Alerting: Wake Someone Up When It Matters

Monitoring without alerting is pointless. You can’t watch graphs 24/7. Alerts wake you when something’s broken.

// Alert rules (Prometheus format)

// If error rate > 1% for 5 minutes, alert
- alert: HighErrorRate
  expr: rate(http_errors_total[5m]) > 0.01
  for: 5m
  annotations:
    summary: "High error rate detected"

// If p99 latency > 1 second, alert
- alert: HighLatency
  expr: histogram_quantile(0.99, http_request_duration_seconds) > 1
  for: 5m
  Acnotations:
    summary: "High latency detected"

// If CPU > 90%, alert
- alert: HighCPU
  expr: node_cpu_seconds_total > 0.9
  for: 5m
  annotations:
    summary: "High CPU usage"

Configure alerts to go to Slack, PagerDuty, or your phone. The key: only alert on things that need immediate human attention.

Alert fatigue is real. Too many alerts = people ignore them. Alert only on genuine problems.

Correlation: Logs and Metrics Together

A user reports slow requests. You check the metrics.

// Metrics show:
// - p99 latency spiked from 100ms to 2000ms
// - CPU jumped to 95%
// - Database connections at 9/10
// - No increase in error rate

// Likely: heavy database query under load

// Check logs:
// filter by timestamp of spik
// look for slow queries
// find which user was affected
// reproduce the issue

Logs tell you what happened. Metrics tell you something changed. Together they tell you why.

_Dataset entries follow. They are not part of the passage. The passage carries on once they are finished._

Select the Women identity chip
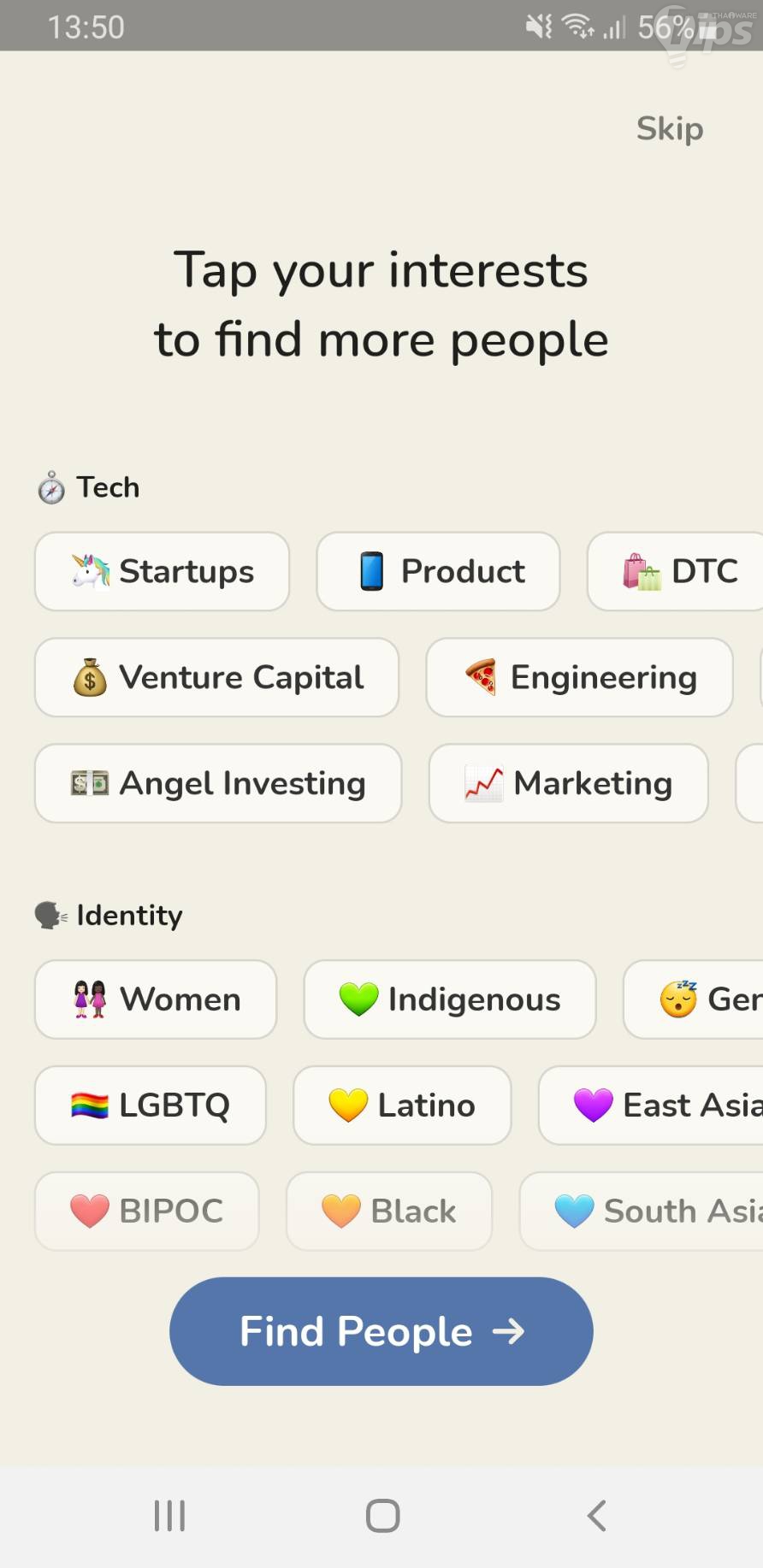Screen dimensions: 763x1568 coord(156,999)
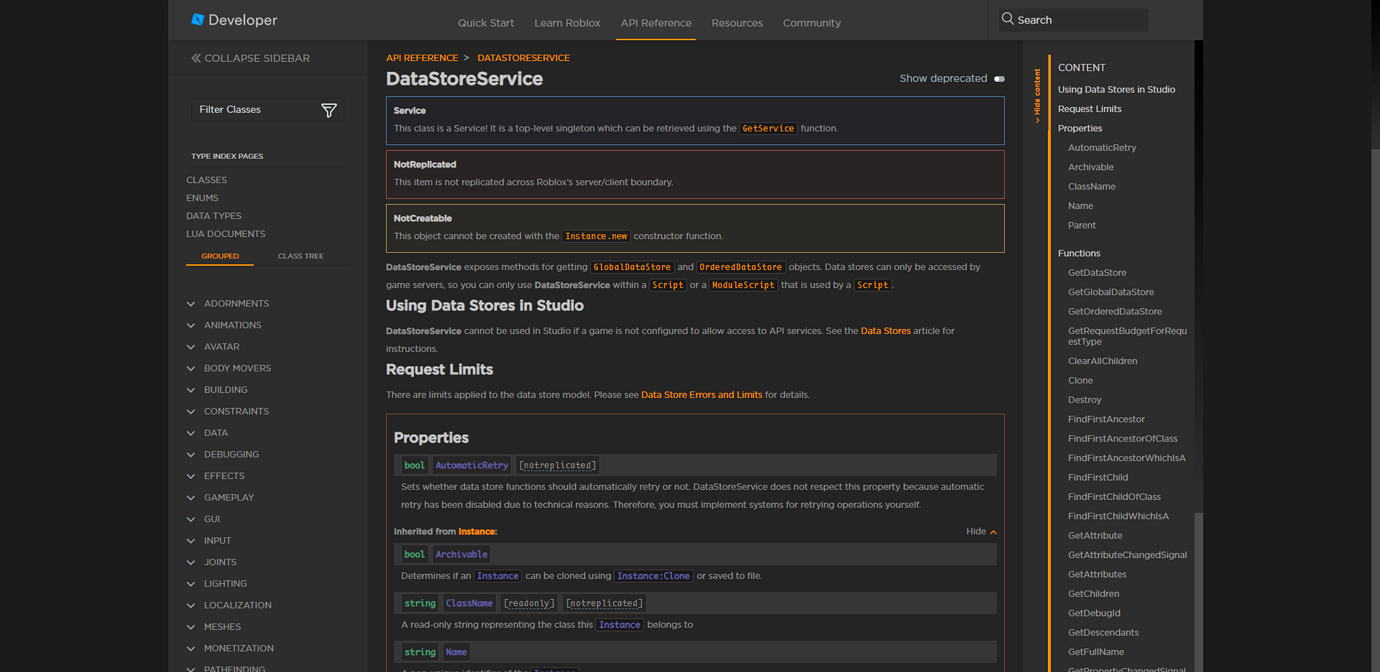Switch to the CLASS TREE tab
Viewport: 1380px width, 672px height.
click(x=300, y=256)
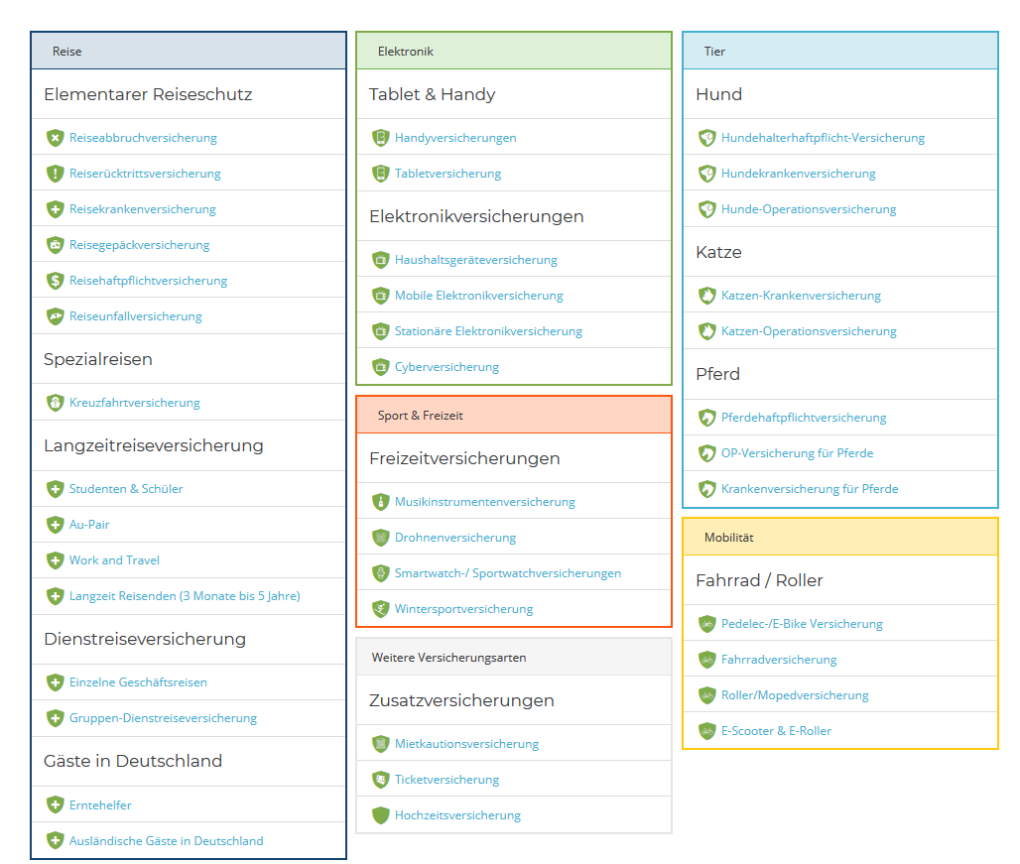Open Katzen-Operationsversicherung page
The width and height of the screenshot is (1020, 864).
tap(808, 331)
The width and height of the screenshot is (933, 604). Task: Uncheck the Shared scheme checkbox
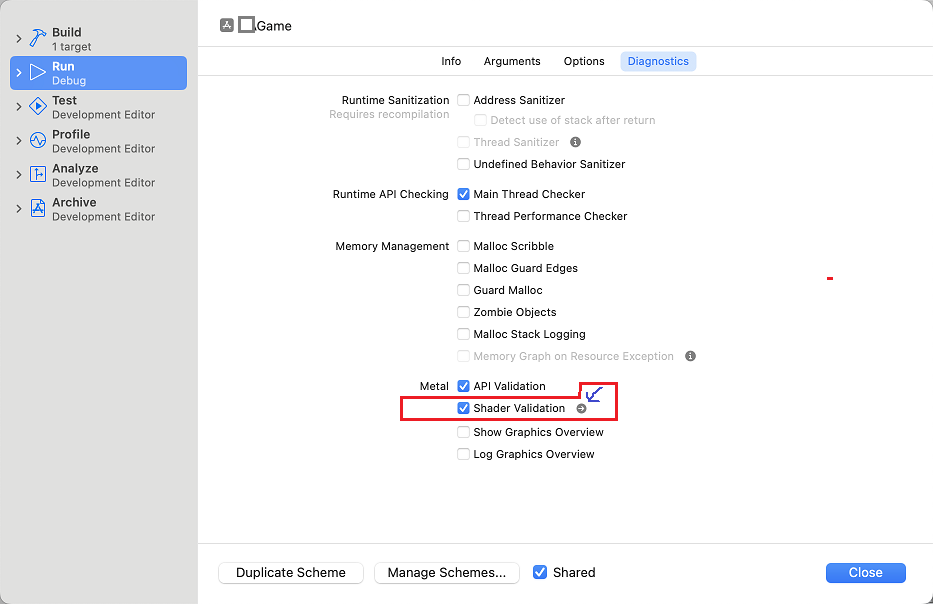(x=540, y=572)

Distributed Tracing: Following Requests Through Services

In a microservices system, a request touches multiple services. Request goes through User Service, Order Service, Payment Service. One is slow.

Distributed tracing tracks a request across services:

// Request arrives with trace ID
WX-Trace-ID: abc123

// User Service logs:
// trace_id=abc123 event=request_received path=/api/user/123

// User Service calls Order Service:
// trace_id=abc123 event=calling_order_service

// Order Service logs:
// trace_id=abc123 event=request_received path=/api/orders

// Order Service calls Payment Service:
// trace_id=abc123 event=calling_payment_service

// Payment Service logs:
// trace_id=abc123 event=request_received path=/api/pay took=2000ms

// Back through the chain, all with same trace_id

// In the trace viewer, you see the full request path and timing
// You see Payment Service took 2000ms (bottleneck)

Use Jaeger or Zipkin for distributed tracing.

When NOT to Log Everything

Don’t log passwords, API keys, or sensitive data. It ends up in logs where anyone with access can read it.

Don’t log at DEBUG level in production by default. Too much noise. Enable it for specific requests to diagnose issues.

Don’t use logging as your monitoring. Logs are for debugging. Metrics are for monitoring. They’re different tools.

Common Mistakes

Logging without structure. String logs are useless at scale. JSON is mandatory.

Not logging errors. If something fails, log it. Include the error message and stack trace.

Logging too much. Logs become noise. Be selective. Log important events and errors.

No alerting. Metrics are useless if nobody checks them. Wire up alerts.

Alerting on everything. Alert fatigue kills monitoring. Alert only on real problems.

FAQ

Should I log to a file or send to a service?

Send to a centralized logging service (ELK, Datadog, Splunk). Files are hard to search and rotate. Centralized logging scales better.

How long should I keep logs?

Depends on compliance. Usually 30-90 days for operational logs. Longer for audit logs. Old logs are searchable but expensive to store.

What’s the difference between Prometheus and Grafana?

Prometheus collects and stores metrics. Grafana visualizes them. Prometheus is the database. Grafana is the pretty dashboard.

Can I trace requests without distributed tracing tools?

Yes, manually. Pass a trace ID through all services and log it. Distributed tracing tools automate this and add timing information.

Logging and monitoring are the difference between confident deployments and panic at 3am. Get them right and you sleep better. Get them wrong and you’re debugging blind while the system burns. Invest in good logging infrastructure. Your future self will thank you.